Other projects to receive funding will address issues such as the use of microcredits in the Democratic Republic of Congo; myths and misunderstandings about the MDGs; and large-scale landgrabbing by multinationals in rural West Africa.
Applicants must be affiliated with media organisations that target audiences in one or more of the eight European countries that provide the highest net official development assistance: France, Germany, Italy, the Netherlands, Norway, Spain, Sweden, and the United Kingdom.
Journalists from France, Germany, Italy and Spain dominated the latest contest, and will present their stories next year in major media outlets such as Le Figaro, The Guardian, El País and Die Welt.
At a time when many media organisations are suffering financial cutbacks, the grants are designed to help future-proof quality journalism, especially that on development.

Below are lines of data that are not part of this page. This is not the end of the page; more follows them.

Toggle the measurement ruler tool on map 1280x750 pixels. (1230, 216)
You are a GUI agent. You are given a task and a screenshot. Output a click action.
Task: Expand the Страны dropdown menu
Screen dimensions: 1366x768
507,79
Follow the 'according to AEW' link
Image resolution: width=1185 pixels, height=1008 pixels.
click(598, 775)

Rütten says that currently there is “inadequate” media coverage of development.
Instead of targeting policymakers, the stories are envisaged to change public awareness of development issues, according to Rütten.
“First we need to show how great the stories are. Development is a great topic for stories; it is moving all the time. Greater coverage will generate interest and prove it is an exciting thing to be involved in.
In the long run, we are paving the way for development to be an essential part of reporting,” he says.
“We hope to make an impact on media coverage eventually,” Rütten says.
“If we have examples of great storytelling, then the newspapers will say this is worthwhile and there will be more coverage and therefore more awareness.”
The EJC plans to run two more rounds of grants next year.
The centre is also developing an independent programme designed to help address the deficit in science reporting in general.
“We are working on a similar project to get more science journalists on the road,” says Rütten. Further details of the initiative are due to be announced before the end of the year.
And, in January, the ECJ is set to run a free online data journalism course to teach participants how to use data to produce compelling stories, particularly with respect to science and development.